Entre 2024 e 2025, os alertas policiais internacionais divulgados pela Interpol aumentaram 54% no mundo. A Europa registou 69%, África Subsaariana 60%, a Ásia-Pacífico 47%, as Américas 40% e o Médio Oriente e Norte de África 17%. O continente africano supera as Américas e a Ásia no ritmo de expansão e aproxima-se do padrão europeu.
Segundo o documento, a fraude financeira transformou-se numa indústria global organizada, com plataformas digitais a serem utilizadas pelos criminosos em operações simultâneas em vários países, para reduzir o baixo risco operacional das suas redes criminosas.
Em todo o mundo, os esquemas entre os dominantes destacam-se fraudes de investimento em plataformas falsas, compromisso de e-mails empresariais, usurpação de identidade institucional, burlas românticas com extorsão sexual e redes de centros de burla ligadas a tráfico humano.
Tipos de fraude na África Subsaariana

Créditos: Interpol
As fraudes de investimento originadas na África Ocidental e Austral, através de aplicações e plataformas de criptomoedas fraudulentas, dirigidas sobretudo a vítimas na Europa e América do Norte. Há também o comprometimento de e-mails empresariais, que afecta os sectores financeiro, energético, educativo e de saúde, explorando fragilidades de segurança digital.
Identificam-se ainda as fraudes romântica, que, segundo a Interpol, evoluem para extorsão sexual digital e atingem principalmente jovens utilizadores de redes sociais.

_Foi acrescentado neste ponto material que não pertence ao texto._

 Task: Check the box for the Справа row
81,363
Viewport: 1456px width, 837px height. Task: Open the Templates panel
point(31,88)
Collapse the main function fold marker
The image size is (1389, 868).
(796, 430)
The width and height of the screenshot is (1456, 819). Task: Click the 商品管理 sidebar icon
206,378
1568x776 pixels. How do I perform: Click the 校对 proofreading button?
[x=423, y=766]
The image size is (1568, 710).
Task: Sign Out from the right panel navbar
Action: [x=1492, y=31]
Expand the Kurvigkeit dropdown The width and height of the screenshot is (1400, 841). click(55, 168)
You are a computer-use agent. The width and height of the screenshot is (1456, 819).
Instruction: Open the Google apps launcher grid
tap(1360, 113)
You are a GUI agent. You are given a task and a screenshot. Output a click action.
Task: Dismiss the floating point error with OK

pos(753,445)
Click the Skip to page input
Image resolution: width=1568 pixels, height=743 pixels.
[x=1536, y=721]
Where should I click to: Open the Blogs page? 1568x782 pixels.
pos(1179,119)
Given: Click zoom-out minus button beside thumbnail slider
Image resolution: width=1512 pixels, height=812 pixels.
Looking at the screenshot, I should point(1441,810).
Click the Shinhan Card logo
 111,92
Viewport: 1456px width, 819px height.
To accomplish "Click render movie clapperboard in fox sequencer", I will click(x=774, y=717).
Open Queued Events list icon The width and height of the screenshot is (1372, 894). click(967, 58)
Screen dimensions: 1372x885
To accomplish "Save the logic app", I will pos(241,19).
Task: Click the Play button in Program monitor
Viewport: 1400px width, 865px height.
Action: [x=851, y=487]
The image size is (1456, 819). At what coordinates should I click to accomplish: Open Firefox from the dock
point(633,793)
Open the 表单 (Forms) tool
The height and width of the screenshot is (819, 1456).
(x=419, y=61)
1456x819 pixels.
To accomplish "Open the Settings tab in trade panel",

Inteligência artificial e industrialização da fraude
A inteligência artificial tornou-se ferramenta central para redes criminosas, permitindo automatizar operações, aumentar a credibilidade dos esquemas e gerar receitas até 4,5 vezes superiores às obtidas por métodos tradicionais, refere o relatório.
Segundo a Interpol, os criminosos recorrem cada vez mais à clonagem de voz para simular executivos, criação de vídeos falsos, identidades sintéticas e sistemas conversacionais que conduzem vítimas a investimentos fraudulentos.
Centros de burla e exploração de jovens
De acordo com a organização, África funciona simultaneamente como origem de redes criminosas e território de expansão de operações internacionais de burla.
Neste quadro, a Interpol assinala a deslocação geográfica dos chamados “centros de burla”, que são estruturas que antes eram concentradas no Sudeste Asiático, mas que expandem-se agora para África Ocidental. Essas redes criminosas atraem jovens com falsas promessas de emprego e obrigam-nos a participar em esquemas fraudulentos.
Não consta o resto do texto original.